Background: Spinal muscular atrophy (SMA) is a progressive neuromuscular disease caused by mutations in Survival motor neuron 1 (SMN1) gene, leading to reduction in survival motor neuron protein (SMN), key for motor neuron survival and function in the brainstem and spinal cord. Risdiplam is an orally administered SMN2-splicing modifier which increases production of functional SMN protein. Risdiplam was offered in the UK under early access to medicines scheme (EAMS) to SMA type 1 and 2 patients aged 2 months and older, not suitable for authorised treatments from September 2020 to December 2021.

Objective: To describe the largest paediatric European real-world set of data on patients' characteristics and short-term safety for risdiplam in Great Britain through EAMS.

Methods: We collated data from SMA REACH UK a national clinical and research network for all patients enrolled onto EAMS and assessed all submitted adverse events.

Results: Of the 92 patients; 78% were Type 2 SMA, mean age 10.9 years, range 0-17 years. 56 were treatment naïve, 33 previously treated; of these 25 had received nusinersen, 3 previous treatment unknown. Sixty adverse events (AEs) were reported occurring in 34 patients. The commonest were respiratory tract infections and gastrointestinal disturbance. Four life-threatening events were reported with 2 deaths and permanent cessation of risdiplam in 3 patients.Overall, 38/60 AEs were considered unrelated to risdiplam, 10/60 related to risdiplam and for 12/60 causality not specified.
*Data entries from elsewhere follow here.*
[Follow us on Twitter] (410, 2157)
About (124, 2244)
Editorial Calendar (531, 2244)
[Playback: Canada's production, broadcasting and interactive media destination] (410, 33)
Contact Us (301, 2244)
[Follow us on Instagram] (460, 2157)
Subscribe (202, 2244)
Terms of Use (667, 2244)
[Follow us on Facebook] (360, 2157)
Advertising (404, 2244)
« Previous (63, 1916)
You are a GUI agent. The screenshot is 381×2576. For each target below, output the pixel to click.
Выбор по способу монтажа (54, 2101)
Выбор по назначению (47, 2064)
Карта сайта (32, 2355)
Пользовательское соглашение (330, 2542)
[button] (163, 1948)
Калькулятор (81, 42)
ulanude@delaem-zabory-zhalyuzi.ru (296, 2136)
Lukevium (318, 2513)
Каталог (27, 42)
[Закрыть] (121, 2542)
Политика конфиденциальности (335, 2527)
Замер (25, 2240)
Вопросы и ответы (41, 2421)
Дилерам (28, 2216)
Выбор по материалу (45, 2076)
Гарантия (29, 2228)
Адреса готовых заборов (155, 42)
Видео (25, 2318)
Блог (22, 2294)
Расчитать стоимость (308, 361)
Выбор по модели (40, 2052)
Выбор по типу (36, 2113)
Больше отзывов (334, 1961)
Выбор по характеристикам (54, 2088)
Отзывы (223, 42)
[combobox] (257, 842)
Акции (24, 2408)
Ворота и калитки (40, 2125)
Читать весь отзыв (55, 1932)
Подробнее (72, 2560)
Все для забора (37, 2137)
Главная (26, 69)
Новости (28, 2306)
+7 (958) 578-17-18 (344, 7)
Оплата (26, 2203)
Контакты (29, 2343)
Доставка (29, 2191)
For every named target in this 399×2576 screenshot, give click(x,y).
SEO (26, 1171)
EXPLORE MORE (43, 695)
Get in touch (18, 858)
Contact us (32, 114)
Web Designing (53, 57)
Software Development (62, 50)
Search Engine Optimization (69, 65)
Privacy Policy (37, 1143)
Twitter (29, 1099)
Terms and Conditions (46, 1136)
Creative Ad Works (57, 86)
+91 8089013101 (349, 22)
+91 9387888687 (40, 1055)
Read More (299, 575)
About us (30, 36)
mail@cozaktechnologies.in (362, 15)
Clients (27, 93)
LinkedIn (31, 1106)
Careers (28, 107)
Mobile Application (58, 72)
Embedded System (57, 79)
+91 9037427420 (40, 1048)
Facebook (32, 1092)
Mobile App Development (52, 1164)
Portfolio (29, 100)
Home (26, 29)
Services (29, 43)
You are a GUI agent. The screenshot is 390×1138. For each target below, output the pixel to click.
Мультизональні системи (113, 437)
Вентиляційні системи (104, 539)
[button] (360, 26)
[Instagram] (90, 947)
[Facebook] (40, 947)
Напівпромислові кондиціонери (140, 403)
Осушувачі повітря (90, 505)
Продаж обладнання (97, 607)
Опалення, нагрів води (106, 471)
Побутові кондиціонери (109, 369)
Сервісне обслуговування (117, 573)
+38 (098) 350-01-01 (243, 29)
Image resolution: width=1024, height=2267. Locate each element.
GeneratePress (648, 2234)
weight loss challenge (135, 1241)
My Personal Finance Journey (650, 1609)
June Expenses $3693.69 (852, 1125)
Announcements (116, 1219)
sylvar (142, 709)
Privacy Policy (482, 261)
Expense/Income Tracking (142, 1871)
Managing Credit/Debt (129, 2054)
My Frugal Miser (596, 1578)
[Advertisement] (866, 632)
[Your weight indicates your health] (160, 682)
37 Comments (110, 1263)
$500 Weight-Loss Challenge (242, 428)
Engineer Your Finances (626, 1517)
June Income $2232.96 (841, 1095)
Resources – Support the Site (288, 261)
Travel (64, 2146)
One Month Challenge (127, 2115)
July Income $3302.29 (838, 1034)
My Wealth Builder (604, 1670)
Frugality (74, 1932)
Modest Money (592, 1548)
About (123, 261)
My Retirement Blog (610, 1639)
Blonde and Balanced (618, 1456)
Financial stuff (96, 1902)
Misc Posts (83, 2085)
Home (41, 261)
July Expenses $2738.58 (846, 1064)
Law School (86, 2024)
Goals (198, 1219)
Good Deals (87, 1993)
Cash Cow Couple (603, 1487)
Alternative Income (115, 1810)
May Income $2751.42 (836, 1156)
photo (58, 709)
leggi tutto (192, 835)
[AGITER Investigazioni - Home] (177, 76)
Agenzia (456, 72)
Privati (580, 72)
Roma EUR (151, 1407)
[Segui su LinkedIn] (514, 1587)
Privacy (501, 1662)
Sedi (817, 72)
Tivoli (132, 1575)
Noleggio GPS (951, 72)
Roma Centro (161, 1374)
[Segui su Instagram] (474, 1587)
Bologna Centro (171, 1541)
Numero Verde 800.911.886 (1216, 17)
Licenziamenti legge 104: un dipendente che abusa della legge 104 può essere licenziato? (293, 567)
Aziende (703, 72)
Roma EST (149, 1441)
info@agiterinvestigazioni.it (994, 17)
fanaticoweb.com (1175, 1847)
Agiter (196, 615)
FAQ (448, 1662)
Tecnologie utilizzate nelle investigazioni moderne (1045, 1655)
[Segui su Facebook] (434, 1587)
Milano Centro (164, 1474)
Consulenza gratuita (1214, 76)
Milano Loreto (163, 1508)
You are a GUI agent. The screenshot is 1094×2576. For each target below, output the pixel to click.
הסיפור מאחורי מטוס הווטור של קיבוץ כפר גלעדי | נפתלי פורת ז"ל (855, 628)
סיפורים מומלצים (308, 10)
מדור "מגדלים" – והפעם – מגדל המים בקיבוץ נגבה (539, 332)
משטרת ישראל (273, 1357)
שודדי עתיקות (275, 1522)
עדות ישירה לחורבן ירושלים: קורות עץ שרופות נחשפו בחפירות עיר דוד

Conclusions: This study found a safety profile similar to clinical trials with no new safety concerns identified. With the restricted eligibility of onasemnogene abeparvovec and complications of nusinersen administration, EAMS allowed access or continued treatment to naïve patients or patients no longer suitable for approved medications. Collection of longitudinal data for this complex population is needed, to provide greater insights into risdiplam's role in addressing patients' needs into the future.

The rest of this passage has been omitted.